WORK TASK –
Down to the last line, print the entries below exactly, and keep every picture out of the copy.

GIVEN ENTRIES –
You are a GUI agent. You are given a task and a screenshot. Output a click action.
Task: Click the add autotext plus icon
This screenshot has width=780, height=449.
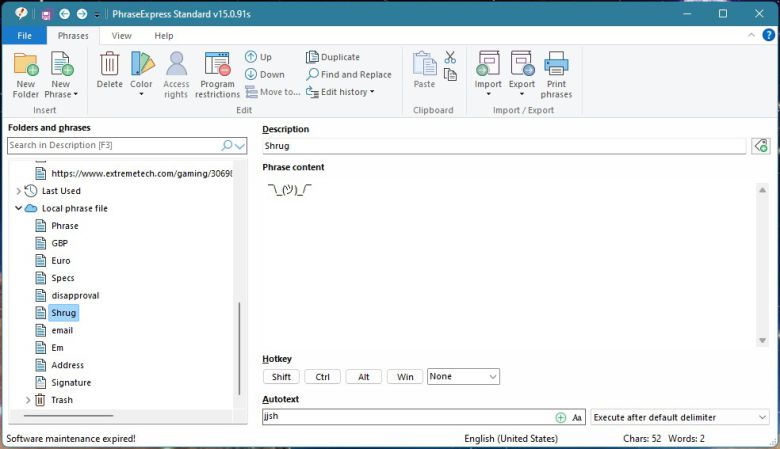tap(560, 417)
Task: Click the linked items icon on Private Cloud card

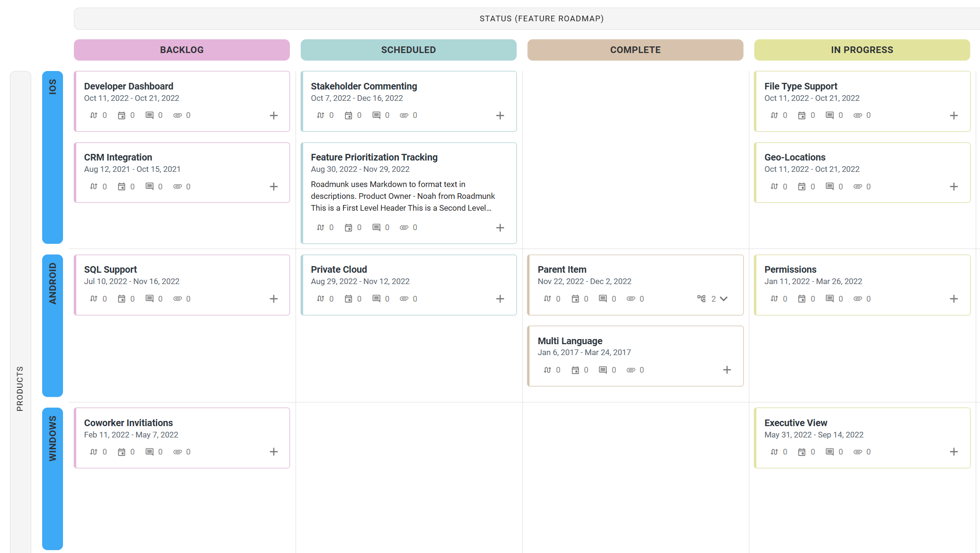Action: point(321,299)
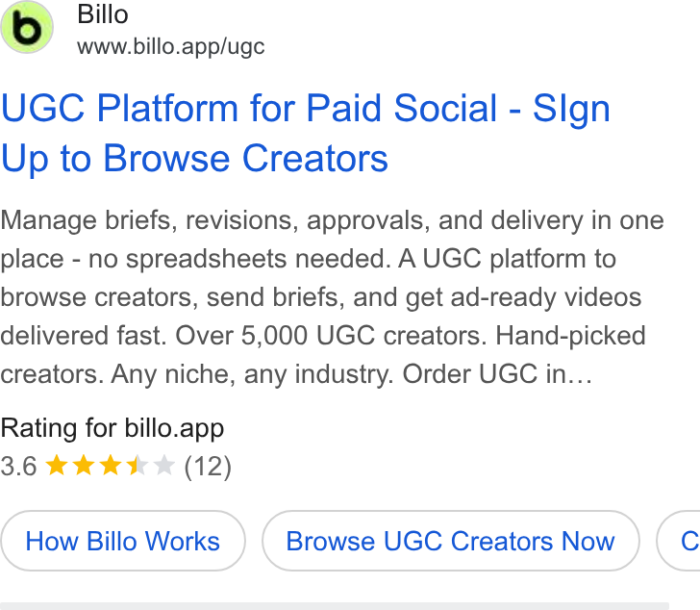Viewport: 700px width, 610px height.
Task: Click the first gold rating star
Action: [57, 465]
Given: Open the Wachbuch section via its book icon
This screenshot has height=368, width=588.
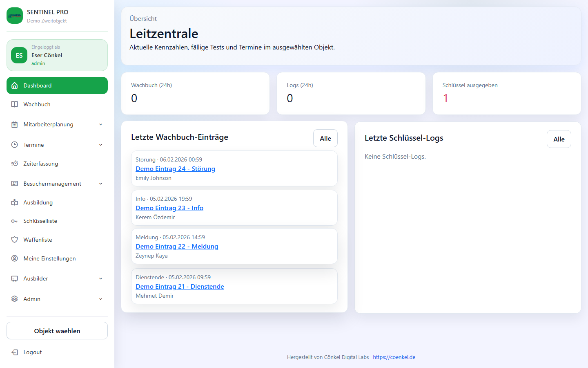Looking at the screenshot, I should [14, 104].
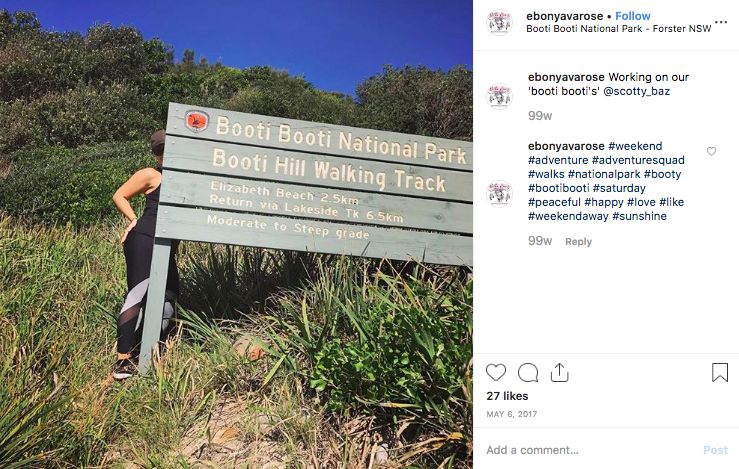Screen dimensions: 739x469
Task: Focus the Add a comment field
Action: (x=589, y=450)
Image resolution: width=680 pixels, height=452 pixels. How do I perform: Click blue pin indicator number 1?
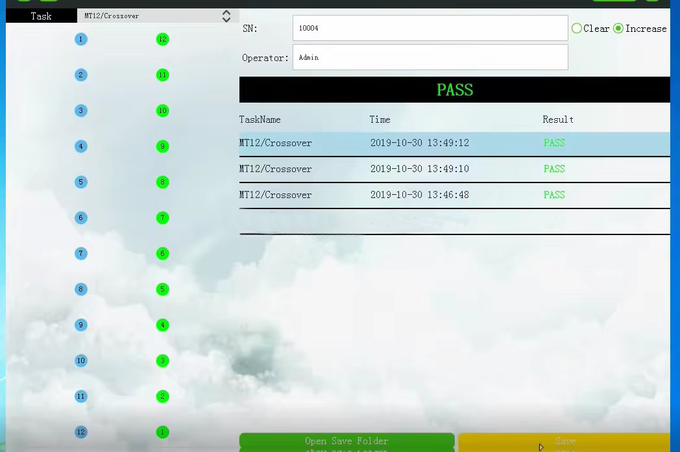pos(81,39)
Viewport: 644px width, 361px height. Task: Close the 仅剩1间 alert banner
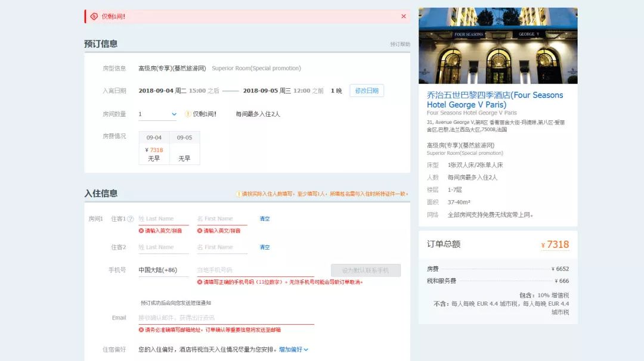(404, 16)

SOLUTION TO THIS EXERCISE –
You are a GUI agent. You are given a task and a screenshot. Output a click action.
Task: Click the add autotext plus icon
This screenshot has width=780, height=449.
tap(560, 417)
Task: Click the linked items icon on Private Cloud card

Action: point(321,299)
Viewport: 700px width, 610px height.
Task: Click the first gold rating star
Action: [57, 465]
Given: Open the Wachbuch section via its book icon
This screenshot has height=368, width=588.
Looking at the screenshot, I should [14, 104].
Screen dimensions: 739x469
Task: Focus the Add a comment field
Action: (x=589, y=450)
Image resolution: width=680 pixels, height=452 pixels. How do I perform: Click blue pin indicator number 1?
pos(81,39)
Viewport: 644px width, 361px height. Task: Close the 仅剩1间 alert banner
(404, 16)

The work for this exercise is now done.